[Working data — start]

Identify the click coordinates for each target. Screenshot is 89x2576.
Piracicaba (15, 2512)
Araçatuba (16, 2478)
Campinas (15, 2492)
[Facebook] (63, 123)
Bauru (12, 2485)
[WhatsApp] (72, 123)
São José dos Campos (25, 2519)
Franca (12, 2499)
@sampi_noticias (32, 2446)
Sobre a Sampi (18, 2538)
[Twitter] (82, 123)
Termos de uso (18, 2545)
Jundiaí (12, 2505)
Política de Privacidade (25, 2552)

[Working data — finish]
[Working data — start]

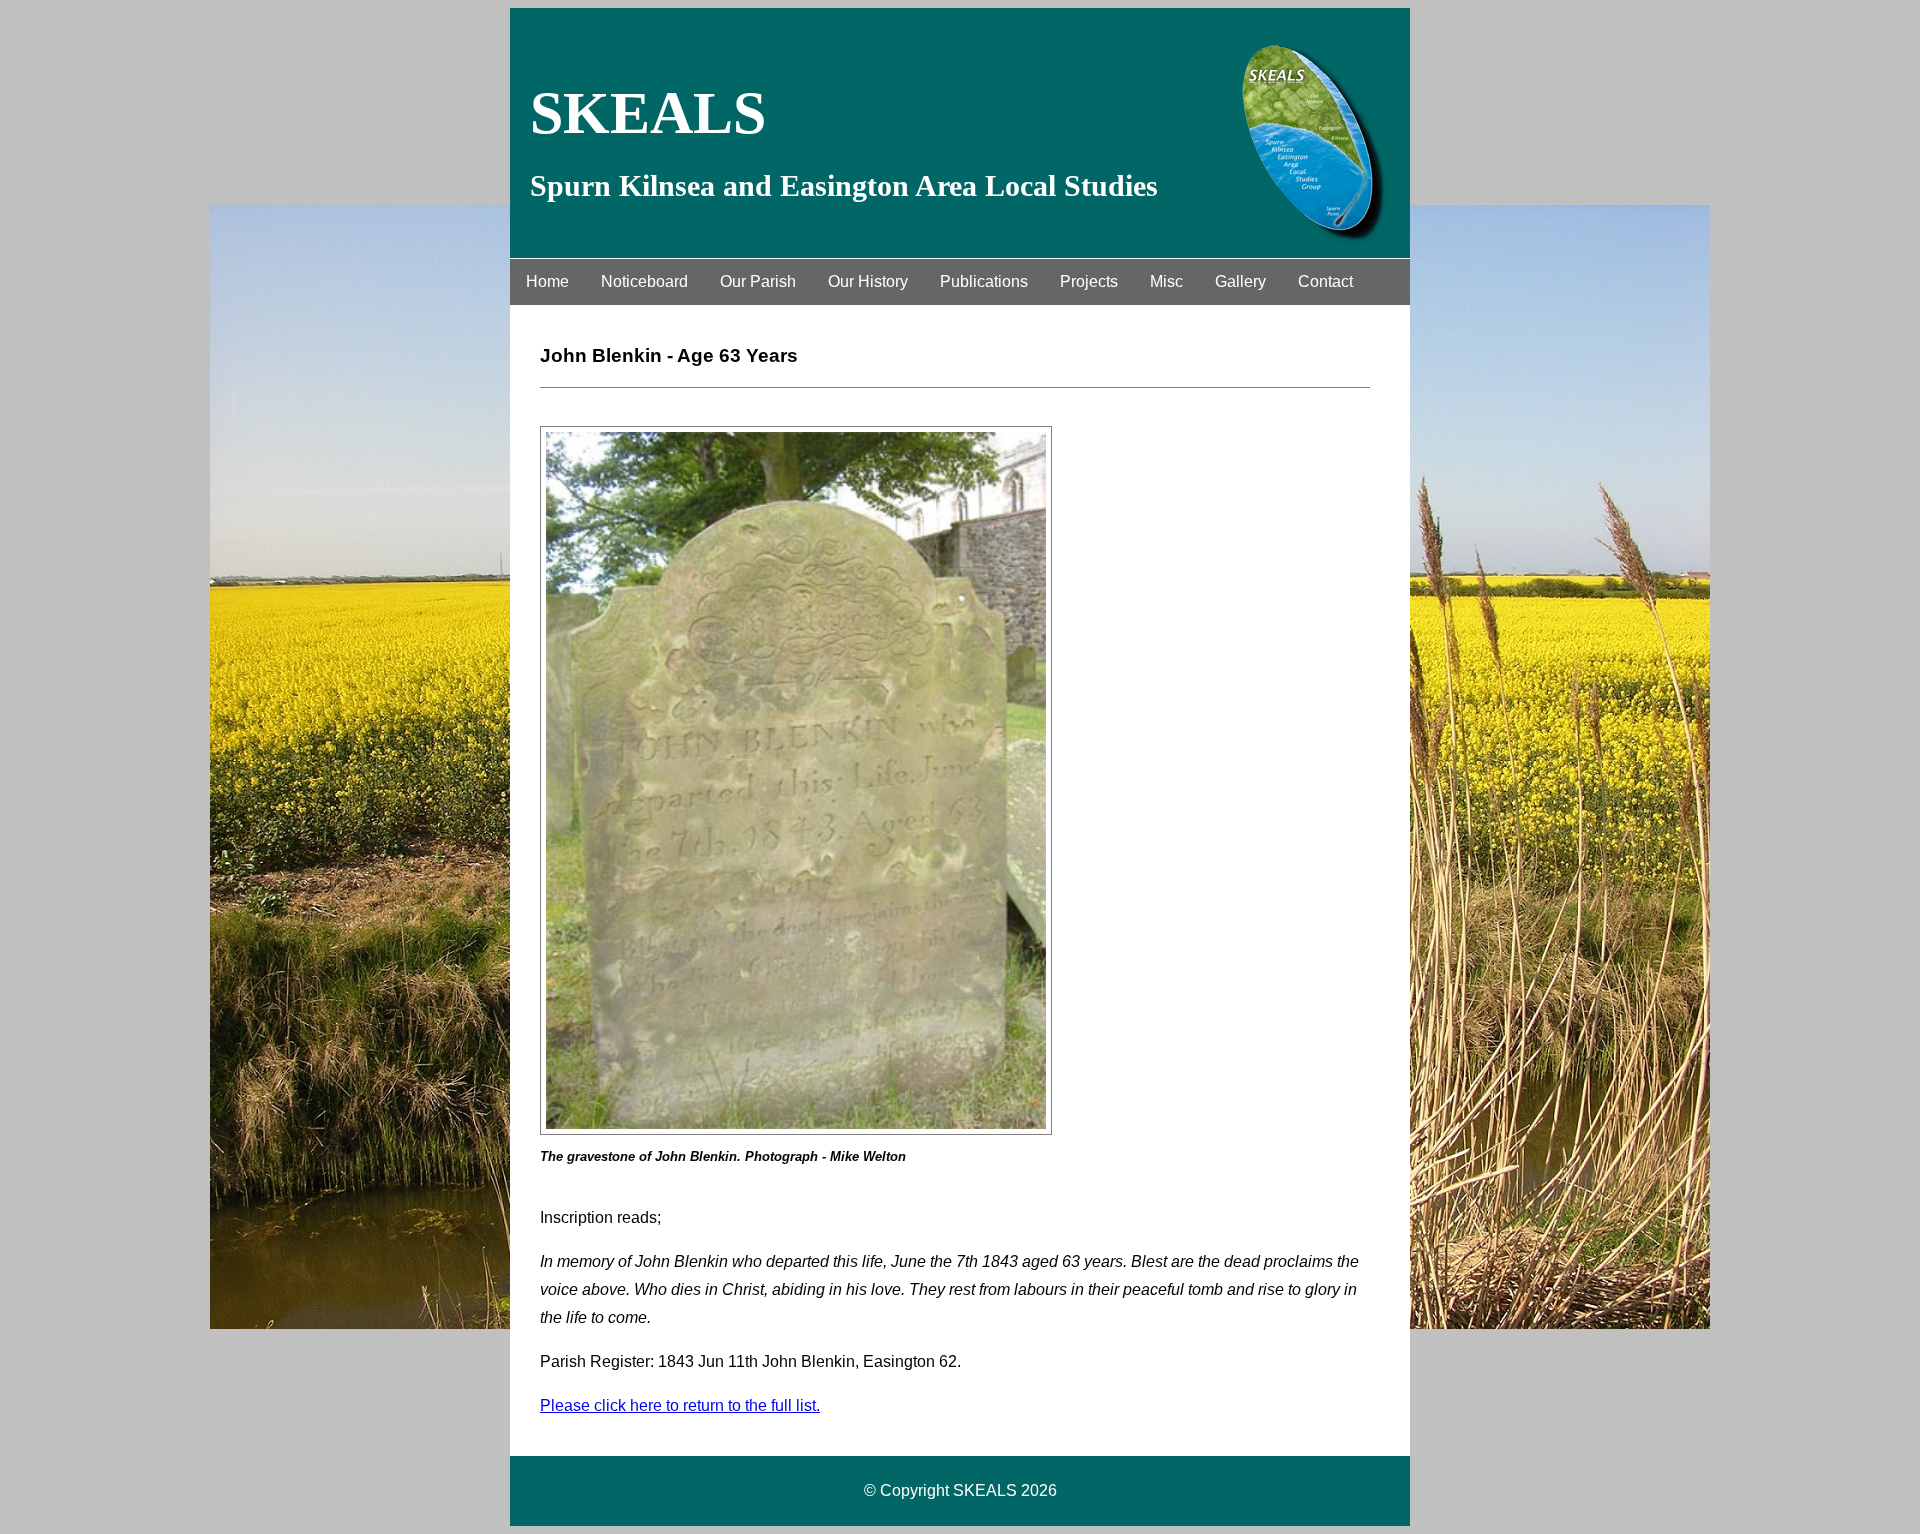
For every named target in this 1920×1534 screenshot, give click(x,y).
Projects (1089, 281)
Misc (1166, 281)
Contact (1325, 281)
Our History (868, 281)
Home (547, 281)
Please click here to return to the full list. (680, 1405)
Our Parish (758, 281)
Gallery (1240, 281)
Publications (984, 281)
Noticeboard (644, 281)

[Working data — finish]

Task: Beginning at the line with "Piracicaba (15, 2512)" and stopping after the line with "Política de Privacidade (25, 2552)", please write out every line of the data above exactly and nothing else.

Answer section:
Piracicaba (15, 2512)
Araçatuba (16, 2478)
Campinas (15, 2492)
[Facebook] (63, 123)
Bauru (12, 2485)
[WhatsApp] (72, 123)
São José dos Campos (25, 2519)
Franca (12, 2499)
@sampi_noticias (32, 2446)
Sobre a Sampi (18, 2538)
[Twitter] (82, 123)
Termos de uso (18, 2545)
Jundiaí (12, 2505)
Política de Privacidade (25, 2552)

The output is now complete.